What I call "triangle defending" is simply three-man coordinated defending. Buzz Lagos was a huge proponent of teaching this type of defending, and we worked on it constantly year after year with the Thunder. Though while going through it, I always thought this process was unique to Buzz's style. It was only after taking some coaching courses and doing some reading on my own that I found out it was a common theme (pressure, cover, and balance). However, as I mentioned before, I think Buzz was one of the best teachers of the game and the concept of "triangle" shape worked well for me, being the spatially oriented guy that I am. I don't know if I would have grasped the concept as quickly if it were explained as pressure, cover, and balance. Thus, I want to explain it to the girls from the "shape" end of things.
After some possession play warm-up, we got right into it. I ran the first exercise, one that Buzz would take the Thunder through in prep for the triangle defending session. The girls worked in groups of three; one director and two followers. The director started a few yards behind the followers who started 5 or 6 yards apart from each other. Both followers would always face forwards. The director's job was to direct the two followers by loud, sharp, vocal commands. Each command was two words - the follower's name to get their attention, then a direction (forward, backward, right, left). The director was responsible for directing both followers and staying somewhere in the vicinity of the two players (moving with the players as opposed to standing still). For example, Nash was directing Bidi and Scratch. Followers moved relatively slowly (as opposed to sprinting in the direction given) and must keep moving in one direction until told otherwise.
Nash: "Bidi right! Scratch forward!" (Bidi shuffles right, Scratch jogs forward slowly)
Nash: "Bidi back! Scratch left!" (Bidi starts jogging backwards slowly, Scratch starts shuffling left)
And so on.
Girls rotated director and followers every few minutes.
Coaching points
- Short, sharp, commands
- "Wake her up" with your voice
- Directors should be aware of both players, aware of your shape
It's tough for many of the girls to project their voice in the manner that I want, so we tried a few minutes with the rule that when a girl spoke, IT WAS AT THE TOP OF HER LUNGS!

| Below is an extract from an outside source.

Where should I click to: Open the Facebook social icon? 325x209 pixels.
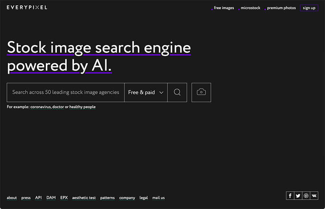pos(290,196)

This was a pretty entertaining and useful exercise for the girls. I had to remind some of the sharper joksters in the group to not try and make a follower run into another follower, or into a goal post, or the side of the dome, but it made for some good laughs.
We then moved into 3v3 to endlines where we could begin to address team shape against opponents. We finished with some 10v10 play against the U13 White team.